Yükselmiş ruhların alt boyutu hipnotize ederek kullandıklarını düşünüyorum. Kullanılan araçlar çok çeşitli burç tesirinden tutun dinsel tesire kadar, hatta dinsiz olan bir çok öğretiyi de aynı yükselmişler yaptırıyor diye düşünüyorum! Yükselmiş ruhların tamamının cici olmama ihtimalini de düşünürüm!
Eski Roma da “Tanrılar kan , kurban istiyor” bahanesiyle gladyatörleri dövüştürenlerin kutsal kılıfına dikkat edin. Hala günümüzde uzantısı devam ediyor. Güya kana susamış ilahlarına kan, kurban rüşvet veriyorlar! Bu “Kurban” konusunu siyasiler de kullanabilir. Toplumun sevmediği, tiksindiği kişileri kurban ederek sempati toplarlar, hatta putları yıkmak da öyle tesir eder, sanat eserlerini bile yıkarak bu amaç sağlanır. Bu bir nevi “Hipnoz” kullanmak gibidir. Yüzyıllarca hazırlanmış düşüncelere ayna olmak…

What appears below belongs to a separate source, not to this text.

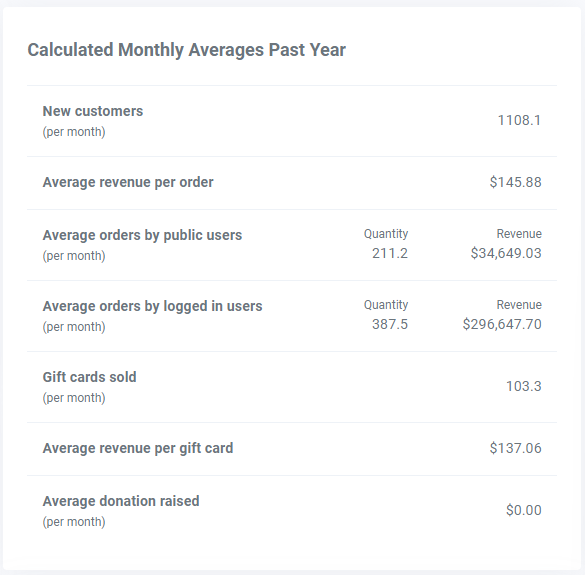Click the public users revenue $34,649.03
Image resolution: width=585 pixels, height=575 pixels.
pyautogui.click(x=506, y=253)
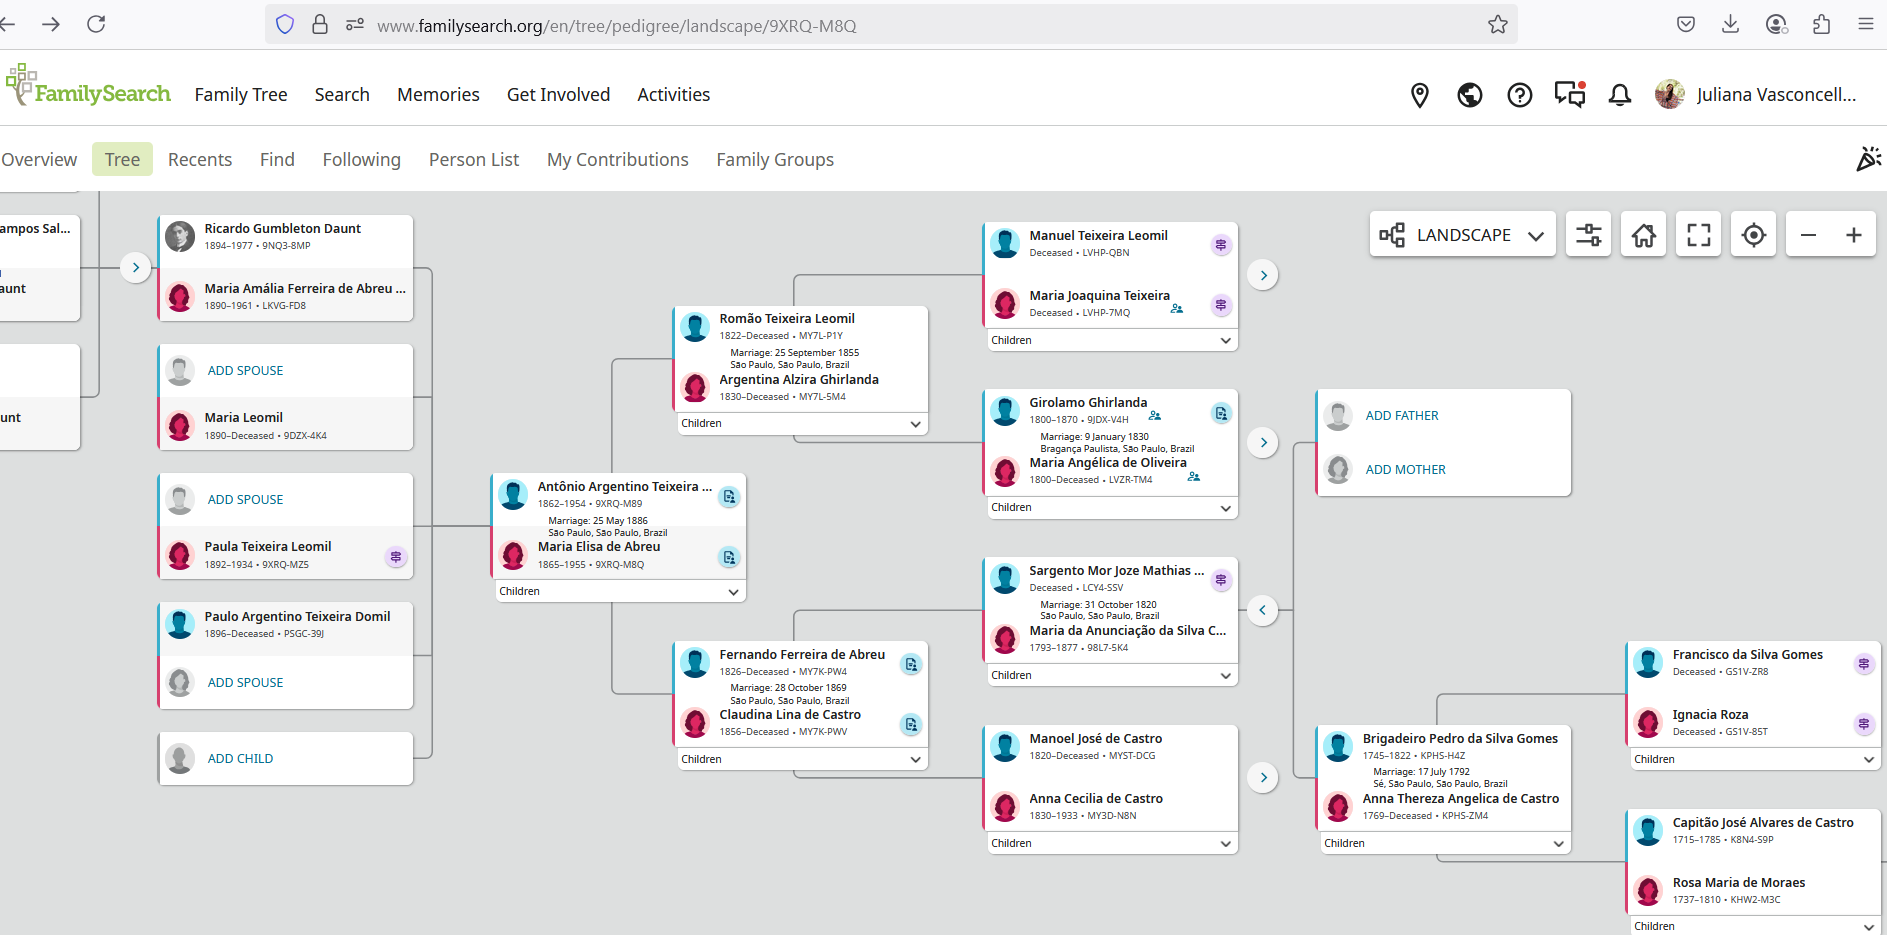
Task: Click the home person icon
Action: [x=1643, y=235]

Hipnoz için çok kapsamlı öğretiler ( dinsel, ideolojik, felsefi, geleneksel) ve yüzyıllarca akıllara kazınmış inançlar kullanılabilir! Görünmeyen ilahların tesirini ve onlara itaati bu yolla sağlamak mümkün.

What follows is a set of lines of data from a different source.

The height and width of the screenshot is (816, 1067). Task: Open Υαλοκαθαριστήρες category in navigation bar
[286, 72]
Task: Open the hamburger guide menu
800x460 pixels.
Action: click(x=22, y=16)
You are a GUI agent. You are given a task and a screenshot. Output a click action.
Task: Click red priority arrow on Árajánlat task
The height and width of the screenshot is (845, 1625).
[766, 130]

Son tahlilde; hipnoz ile insanları yöneten, potansiyellerini kullananlar bir çeşit “İlah” oluyorlar! Potansiyellerini kullandıranlar ise o ilahları daha fazla yüceltip, kendileri zelil kullar olarak küçük menfaatlerini kovalayan zavallıları oynar! Kendileri “İlah” olacaklarına başkasını “İlah” kabul eder! Şirk yaparken dahi kolayına kaçarlar! Ben mi? Ben hiçbir “İlah” kabul etmem. “La ilahe illallah” (ilah yok Allah var) derim.
Selametle;
Ahmet Bektaş
YORUMLAR
Henüz yorum yapılmamış.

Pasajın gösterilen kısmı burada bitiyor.